Update fabric endpoint configuration to include managed identity permissions and authentication methods

asergaz · asergaz · commit 3c20d5eb6462 · 2024-11-15T02:05:21.000Z
diff --git a/articles/iot-operations/connect-to-cloud/howto-configure-fabric-endpoint.md b/articles/iot-operations/connect-to-cloud/howto-configure-fabric-endpoint.md
@@ -28,14 +28,20 @@ To send data to Microsoft Fabric OneLake in Azure IoT Operations, you can config
   - If shown, ensure *Lakehouse schemas (Public Preview)* is **unchecked**.
   - Make note of the workspace and lakehouse names.
 
-## Create a Microsoft Fabric OneLake dataflow endpoint
+## Assign permission to managed identity
 
-To configure a dataflow endpoint for Microsoft Fabric OneLake, we suggest using the managed identity of the Azure Arc-enabled Kubernetes cluster.
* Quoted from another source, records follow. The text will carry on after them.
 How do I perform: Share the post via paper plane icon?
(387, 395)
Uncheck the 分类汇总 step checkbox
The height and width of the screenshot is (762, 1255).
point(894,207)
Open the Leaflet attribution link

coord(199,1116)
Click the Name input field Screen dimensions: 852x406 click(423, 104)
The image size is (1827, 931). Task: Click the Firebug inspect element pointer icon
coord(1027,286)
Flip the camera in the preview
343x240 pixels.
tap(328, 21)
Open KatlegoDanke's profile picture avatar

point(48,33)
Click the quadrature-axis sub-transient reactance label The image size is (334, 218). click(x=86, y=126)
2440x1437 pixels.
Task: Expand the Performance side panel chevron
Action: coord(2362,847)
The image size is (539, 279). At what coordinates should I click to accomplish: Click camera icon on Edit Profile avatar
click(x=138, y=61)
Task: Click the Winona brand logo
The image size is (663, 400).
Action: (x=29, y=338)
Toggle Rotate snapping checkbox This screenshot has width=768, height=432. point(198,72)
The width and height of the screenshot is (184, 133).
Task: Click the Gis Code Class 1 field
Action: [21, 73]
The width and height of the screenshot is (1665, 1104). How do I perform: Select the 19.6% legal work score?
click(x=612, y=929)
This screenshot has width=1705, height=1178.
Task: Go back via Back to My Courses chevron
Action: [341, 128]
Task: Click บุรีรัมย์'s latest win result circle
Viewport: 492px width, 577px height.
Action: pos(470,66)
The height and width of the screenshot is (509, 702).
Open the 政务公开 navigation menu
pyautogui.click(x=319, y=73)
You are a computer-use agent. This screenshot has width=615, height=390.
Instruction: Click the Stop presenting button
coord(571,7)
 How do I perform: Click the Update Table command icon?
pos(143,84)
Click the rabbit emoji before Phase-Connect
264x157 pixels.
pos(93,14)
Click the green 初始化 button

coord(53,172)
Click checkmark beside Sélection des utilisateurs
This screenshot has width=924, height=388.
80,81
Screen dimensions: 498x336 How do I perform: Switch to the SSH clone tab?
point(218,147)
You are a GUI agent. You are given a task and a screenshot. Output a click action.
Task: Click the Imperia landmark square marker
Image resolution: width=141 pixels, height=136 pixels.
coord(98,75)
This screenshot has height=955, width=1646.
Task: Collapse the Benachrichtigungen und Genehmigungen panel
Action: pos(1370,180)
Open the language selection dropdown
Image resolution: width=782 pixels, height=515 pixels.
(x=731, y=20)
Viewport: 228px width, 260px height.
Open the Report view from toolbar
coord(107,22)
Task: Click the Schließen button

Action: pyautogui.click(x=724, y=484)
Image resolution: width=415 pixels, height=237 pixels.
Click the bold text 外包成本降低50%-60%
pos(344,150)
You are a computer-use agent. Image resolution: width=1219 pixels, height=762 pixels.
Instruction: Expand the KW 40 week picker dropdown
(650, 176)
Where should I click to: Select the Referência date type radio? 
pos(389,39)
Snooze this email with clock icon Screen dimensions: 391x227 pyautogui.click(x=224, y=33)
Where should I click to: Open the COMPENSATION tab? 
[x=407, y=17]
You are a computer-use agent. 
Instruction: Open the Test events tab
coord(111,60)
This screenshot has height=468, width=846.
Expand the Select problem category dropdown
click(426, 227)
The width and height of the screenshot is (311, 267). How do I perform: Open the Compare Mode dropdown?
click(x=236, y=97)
This approach is secure and eliminates the need for secret management.
+To configure a dataflow endpoint for Azure Data Lake Storage Gen2, we recommend using either a user-assigned or system-assigned managed identity. This approach is secure and eliminates the need for managing credentials manually.
 
-1. In Azure portal, go to your Azure IoT Operations instance and select **Overview**.
-1. Copy the name of the extension listed after **Azure IoT Operations Arc extension**. For example, *azure-iot-operations-xxxx7*.
-1. In the Microsoft Fabric workspace you created, select **Manage access** > **+ Add people or groups**. Search for the Azure IoT Operations Arc extension by its name and select it. Select **Contributor** as the role, then select **Add**.
-1. Create the *DataflowEndpoint* resource and specify the managed identity authentication method. 
+After the Microsoft Fabric OneLake is created, you need to assign a role to the Azure IoT Operations managed identity that grants permission to write to the Fabric lakehouse.
+
+If using system-assigned managed identity, in Azure portal, go to your Azure IoT Operations instance and select **Overview**. Copy the name of the extension listed after **Azure IoT Operations Arc extension**. For example, *azure-iot-operations-xxxx7*. Your system-assigned managed identity can be found using the same name of the Azure IoT Operations Arc extension.
+
+Go to Microsoft Fabric workspace you created, select **Manage access** > **+ Add people or groups**. 
+
+1. Search for the name of your [user-assigned managed identity set up for cloud connections](../deploy-iot-ops/howto-enable-secure-settings.md#set-up-a-user-assigned-managed-identity-for-cloud-connections) or the system-assigned managed identity. For example, *azure-iot-operations-xxxx7* .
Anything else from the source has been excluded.